The end of the year 2015 showed the number of bankruptcies filed in the United States was only 48% of the number filed in the year 2009. Good news, right? Well, really, no. Not at all.
So, why would increasing bankruptcies be a good thing?
Let’s start with a look back at the last 10 years of the United States economy. Go back to 2006 and things were looking pretty good in our economy. We had basically recovered economically from the Post-9/11 terrorist attacks of 2001. The mortgage crisis was still at least a year away. Bankruptcies filed in 2006 were at an all time low, but that was due to the bankruptcy reform bill passed in 2005 – a year that saw a record number of bankruptcies due almost entirely to the impending law change rather than any economic event.
Fast forward to 2007 and we see the start of the mortgage crisis. Bankruptcies begin to increase due to the increase in foreclosures. With 2008’s arrival, we see the mortgage crisis go into full bloom. Residential real estate prices are in free fall, especially in Florida, Nevada and California, but really even in the Heartland we experience a dramatic decline in housing prices. By this point, the banks have begun to severely restrict new loans. As we forge into 2009, commercial real estate prices follow suit and plummet. At this point, both consumer and commercial lending by banks is nearly non-existent.
Credit remained very tight until 2012, when banks finally began (slowly) willing to take a small risk on lending. By mid-2013, the banks were getting back to normal lending practices. So, when we saw the peak of bankruptcies in 2009, which was fueled by the mortgage crisis, it was really a correction of the idiotic sub-prime mortgage lending practices of the early 2000’s. Loose lending led to more bankruptcies. If keeping bankruptcies low were the goal of our economy, it would be easy – just tell the banks to stop lending money so not nearly as loans are out there for people to default on. The problem with this strategy is that the cure is worse than the disease. Without banks lending money, our economy stagnates and unemployment rises. Reasonable lending standards by banks result in new companies being started and new expansions by existing businesses. Not all of those companies are going to survive – that’s how capitalism works: economic Darwinism and the survival of the fittest.
Let’s take a hypothetical 100 loan applications for new businesses, all of which appear to have viable business plans. Of those 100, 20 may become very successful, 40 may become moderately successful, 25 may just barely survive and 15 may end up failing for any of a number of reasons. If would be great if we had a crystal ball and could tell with certainly which 15 will fail and which 20 will prosper tremendously. If we make all 100 loans, then we’ll end up with 15 bankruptcies when those loans go into default as a result of the business failures. However, if we don’t make any of the loans, we miss out on all of the economic benefits created by the 85 companies who will make it, to one extent or another. When banks fail to lend, then new companies don’t start and existing companies don’t expand.

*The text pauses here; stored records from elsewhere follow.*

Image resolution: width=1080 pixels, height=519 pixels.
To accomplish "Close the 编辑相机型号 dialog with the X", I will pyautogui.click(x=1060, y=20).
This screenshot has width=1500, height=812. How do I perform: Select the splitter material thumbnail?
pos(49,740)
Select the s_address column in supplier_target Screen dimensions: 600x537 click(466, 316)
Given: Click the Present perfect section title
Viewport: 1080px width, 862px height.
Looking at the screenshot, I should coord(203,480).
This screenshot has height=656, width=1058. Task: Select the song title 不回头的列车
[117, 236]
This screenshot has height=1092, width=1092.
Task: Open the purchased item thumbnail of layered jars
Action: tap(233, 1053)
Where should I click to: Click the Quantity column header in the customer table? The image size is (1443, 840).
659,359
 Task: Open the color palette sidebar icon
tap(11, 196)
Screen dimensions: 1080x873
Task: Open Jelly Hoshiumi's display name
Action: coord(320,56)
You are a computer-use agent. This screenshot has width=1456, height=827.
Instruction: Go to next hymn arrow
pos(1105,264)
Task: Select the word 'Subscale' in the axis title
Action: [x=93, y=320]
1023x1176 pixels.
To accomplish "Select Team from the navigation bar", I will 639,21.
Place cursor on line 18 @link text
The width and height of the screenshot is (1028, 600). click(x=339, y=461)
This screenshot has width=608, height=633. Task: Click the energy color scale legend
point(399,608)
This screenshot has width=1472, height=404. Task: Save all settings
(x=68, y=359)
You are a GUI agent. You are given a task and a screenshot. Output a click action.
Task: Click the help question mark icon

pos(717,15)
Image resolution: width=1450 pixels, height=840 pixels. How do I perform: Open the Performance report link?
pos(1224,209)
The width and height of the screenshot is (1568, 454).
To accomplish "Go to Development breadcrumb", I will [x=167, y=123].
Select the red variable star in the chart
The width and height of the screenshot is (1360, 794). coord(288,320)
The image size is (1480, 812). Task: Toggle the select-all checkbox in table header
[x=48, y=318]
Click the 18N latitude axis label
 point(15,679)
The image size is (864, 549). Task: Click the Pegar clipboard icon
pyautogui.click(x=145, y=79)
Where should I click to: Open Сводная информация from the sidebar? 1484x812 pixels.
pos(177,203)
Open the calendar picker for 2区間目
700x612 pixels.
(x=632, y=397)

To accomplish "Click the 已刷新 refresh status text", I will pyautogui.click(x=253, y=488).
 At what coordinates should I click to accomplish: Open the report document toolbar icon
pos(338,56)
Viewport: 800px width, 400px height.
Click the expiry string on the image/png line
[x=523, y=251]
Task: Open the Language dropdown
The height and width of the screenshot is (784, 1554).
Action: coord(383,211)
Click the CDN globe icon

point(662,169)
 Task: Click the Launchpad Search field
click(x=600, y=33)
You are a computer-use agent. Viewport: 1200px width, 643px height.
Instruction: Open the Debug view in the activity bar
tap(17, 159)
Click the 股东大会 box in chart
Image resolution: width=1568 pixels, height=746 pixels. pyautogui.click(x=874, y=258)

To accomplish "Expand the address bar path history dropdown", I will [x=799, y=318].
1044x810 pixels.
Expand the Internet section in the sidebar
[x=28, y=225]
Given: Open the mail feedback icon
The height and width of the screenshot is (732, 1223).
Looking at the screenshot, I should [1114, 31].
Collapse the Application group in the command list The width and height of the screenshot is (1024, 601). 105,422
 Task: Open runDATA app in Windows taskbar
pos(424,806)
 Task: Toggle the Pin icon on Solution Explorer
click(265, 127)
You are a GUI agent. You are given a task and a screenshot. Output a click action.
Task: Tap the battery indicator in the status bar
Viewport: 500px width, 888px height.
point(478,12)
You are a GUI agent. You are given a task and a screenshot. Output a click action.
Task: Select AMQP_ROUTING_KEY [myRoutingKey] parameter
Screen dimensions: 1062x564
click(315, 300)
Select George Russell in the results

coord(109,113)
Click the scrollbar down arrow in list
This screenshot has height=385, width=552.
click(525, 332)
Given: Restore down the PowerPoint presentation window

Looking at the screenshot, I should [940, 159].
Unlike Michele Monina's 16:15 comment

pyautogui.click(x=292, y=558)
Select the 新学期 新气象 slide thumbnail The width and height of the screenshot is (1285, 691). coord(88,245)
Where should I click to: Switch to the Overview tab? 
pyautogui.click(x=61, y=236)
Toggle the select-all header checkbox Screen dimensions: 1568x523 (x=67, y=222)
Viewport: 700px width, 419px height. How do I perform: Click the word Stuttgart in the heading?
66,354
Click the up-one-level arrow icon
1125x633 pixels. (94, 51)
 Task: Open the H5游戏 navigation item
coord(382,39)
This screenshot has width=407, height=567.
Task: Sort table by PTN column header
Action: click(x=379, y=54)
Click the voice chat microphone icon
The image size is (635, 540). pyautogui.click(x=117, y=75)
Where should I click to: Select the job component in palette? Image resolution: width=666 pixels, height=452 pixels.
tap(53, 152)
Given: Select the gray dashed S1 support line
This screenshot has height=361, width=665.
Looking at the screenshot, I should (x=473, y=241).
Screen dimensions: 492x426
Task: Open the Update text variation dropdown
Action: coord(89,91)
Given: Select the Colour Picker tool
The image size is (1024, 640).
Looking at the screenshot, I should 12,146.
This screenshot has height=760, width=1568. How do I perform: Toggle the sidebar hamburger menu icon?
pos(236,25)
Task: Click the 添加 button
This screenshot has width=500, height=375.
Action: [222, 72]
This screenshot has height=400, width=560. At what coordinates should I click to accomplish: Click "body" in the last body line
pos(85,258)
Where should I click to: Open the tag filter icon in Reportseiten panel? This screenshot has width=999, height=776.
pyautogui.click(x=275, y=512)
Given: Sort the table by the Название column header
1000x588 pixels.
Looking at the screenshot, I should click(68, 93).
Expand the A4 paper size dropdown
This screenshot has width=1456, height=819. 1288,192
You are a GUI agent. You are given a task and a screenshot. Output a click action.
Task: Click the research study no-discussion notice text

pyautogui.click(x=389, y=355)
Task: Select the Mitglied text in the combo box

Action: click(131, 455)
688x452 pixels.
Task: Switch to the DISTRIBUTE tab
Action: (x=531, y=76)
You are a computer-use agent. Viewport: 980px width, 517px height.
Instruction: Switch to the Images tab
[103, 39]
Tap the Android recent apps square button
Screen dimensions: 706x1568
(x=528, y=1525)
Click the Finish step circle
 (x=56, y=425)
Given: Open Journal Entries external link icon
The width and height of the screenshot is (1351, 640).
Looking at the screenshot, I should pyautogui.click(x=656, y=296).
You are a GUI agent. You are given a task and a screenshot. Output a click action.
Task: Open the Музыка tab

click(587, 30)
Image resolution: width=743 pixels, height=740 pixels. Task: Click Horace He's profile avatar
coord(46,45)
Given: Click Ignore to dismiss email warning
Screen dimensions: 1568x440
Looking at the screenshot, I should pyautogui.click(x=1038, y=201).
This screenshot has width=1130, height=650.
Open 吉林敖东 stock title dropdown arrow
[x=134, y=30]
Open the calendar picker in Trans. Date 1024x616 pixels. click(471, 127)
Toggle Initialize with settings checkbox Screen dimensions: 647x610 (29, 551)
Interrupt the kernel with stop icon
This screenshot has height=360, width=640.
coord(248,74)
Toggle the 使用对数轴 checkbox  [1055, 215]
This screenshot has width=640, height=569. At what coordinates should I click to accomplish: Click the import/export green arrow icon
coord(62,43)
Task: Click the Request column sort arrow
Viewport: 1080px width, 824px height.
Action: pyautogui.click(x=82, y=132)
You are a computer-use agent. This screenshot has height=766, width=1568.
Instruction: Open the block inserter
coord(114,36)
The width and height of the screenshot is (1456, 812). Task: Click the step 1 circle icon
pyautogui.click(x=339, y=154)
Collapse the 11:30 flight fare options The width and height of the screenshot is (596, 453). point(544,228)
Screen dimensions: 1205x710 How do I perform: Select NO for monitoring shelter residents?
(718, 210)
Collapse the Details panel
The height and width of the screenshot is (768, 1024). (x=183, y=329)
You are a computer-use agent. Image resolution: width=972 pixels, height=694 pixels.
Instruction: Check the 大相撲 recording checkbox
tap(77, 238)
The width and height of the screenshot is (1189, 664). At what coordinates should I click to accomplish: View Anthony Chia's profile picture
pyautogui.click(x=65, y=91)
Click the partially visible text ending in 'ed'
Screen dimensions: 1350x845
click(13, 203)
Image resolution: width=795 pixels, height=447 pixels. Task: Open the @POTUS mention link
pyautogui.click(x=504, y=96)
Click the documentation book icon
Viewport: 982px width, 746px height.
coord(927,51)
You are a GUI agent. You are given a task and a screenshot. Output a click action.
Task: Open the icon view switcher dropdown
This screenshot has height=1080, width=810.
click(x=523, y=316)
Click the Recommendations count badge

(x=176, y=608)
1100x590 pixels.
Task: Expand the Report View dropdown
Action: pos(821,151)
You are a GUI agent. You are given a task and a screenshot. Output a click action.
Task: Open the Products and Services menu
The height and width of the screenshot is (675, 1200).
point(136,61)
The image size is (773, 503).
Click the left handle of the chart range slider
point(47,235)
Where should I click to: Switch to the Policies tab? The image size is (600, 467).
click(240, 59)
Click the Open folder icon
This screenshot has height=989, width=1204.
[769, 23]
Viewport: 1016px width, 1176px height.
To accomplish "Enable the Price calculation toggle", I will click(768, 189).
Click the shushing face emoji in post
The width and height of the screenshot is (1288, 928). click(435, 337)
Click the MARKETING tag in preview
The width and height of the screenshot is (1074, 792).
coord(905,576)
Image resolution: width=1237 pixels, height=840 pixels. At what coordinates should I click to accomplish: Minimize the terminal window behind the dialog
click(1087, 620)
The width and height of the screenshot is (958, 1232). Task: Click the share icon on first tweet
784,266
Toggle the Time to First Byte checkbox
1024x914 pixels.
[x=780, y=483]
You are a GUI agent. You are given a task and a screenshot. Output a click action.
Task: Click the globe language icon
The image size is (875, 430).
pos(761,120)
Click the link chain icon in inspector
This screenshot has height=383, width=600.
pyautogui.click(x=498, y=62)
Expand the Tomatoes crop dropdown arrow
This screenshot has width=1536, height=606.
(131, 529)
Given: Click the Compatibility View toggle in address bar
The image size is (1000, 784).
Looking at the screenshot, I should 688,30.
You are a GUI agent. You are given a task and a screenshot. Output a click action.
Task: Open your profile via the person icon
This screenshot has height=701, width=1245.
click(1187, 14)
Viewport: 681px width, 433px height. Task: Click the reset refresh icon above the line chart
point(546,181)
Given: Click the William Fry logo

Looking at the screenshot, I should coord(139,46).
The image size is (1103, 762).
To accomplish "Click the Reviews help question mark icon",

It has been said that you can’t get to second base with your foot stuck on first. The same general principals can be applied to the consumer market. Good, smart use of consumer credit is essential to the growth of the economy: borrowing to buy a house and/or a car within one’s means is a wise financial decision that will yield economic growth for both the borrower and the economy. The problem that created the mortgage crisis was a tremendous lack of oversight of the loans that were being made so that the ratio of good loans to bad was out of balance. The response to that crisis of severely curtailing new loans was not healthy either, however and could not be sustained. That failure to lend is what has caused the drop in bankruptcies every year since 2009. What we need are good lending practices in both the commercial and consumer arenas, which no doubt will result in more bankruptcies when a percentage of those loans inevitably go into default. But, although we’ll see an increase in bankruptcies, with good lending practices we should see overall growth in the economy as well.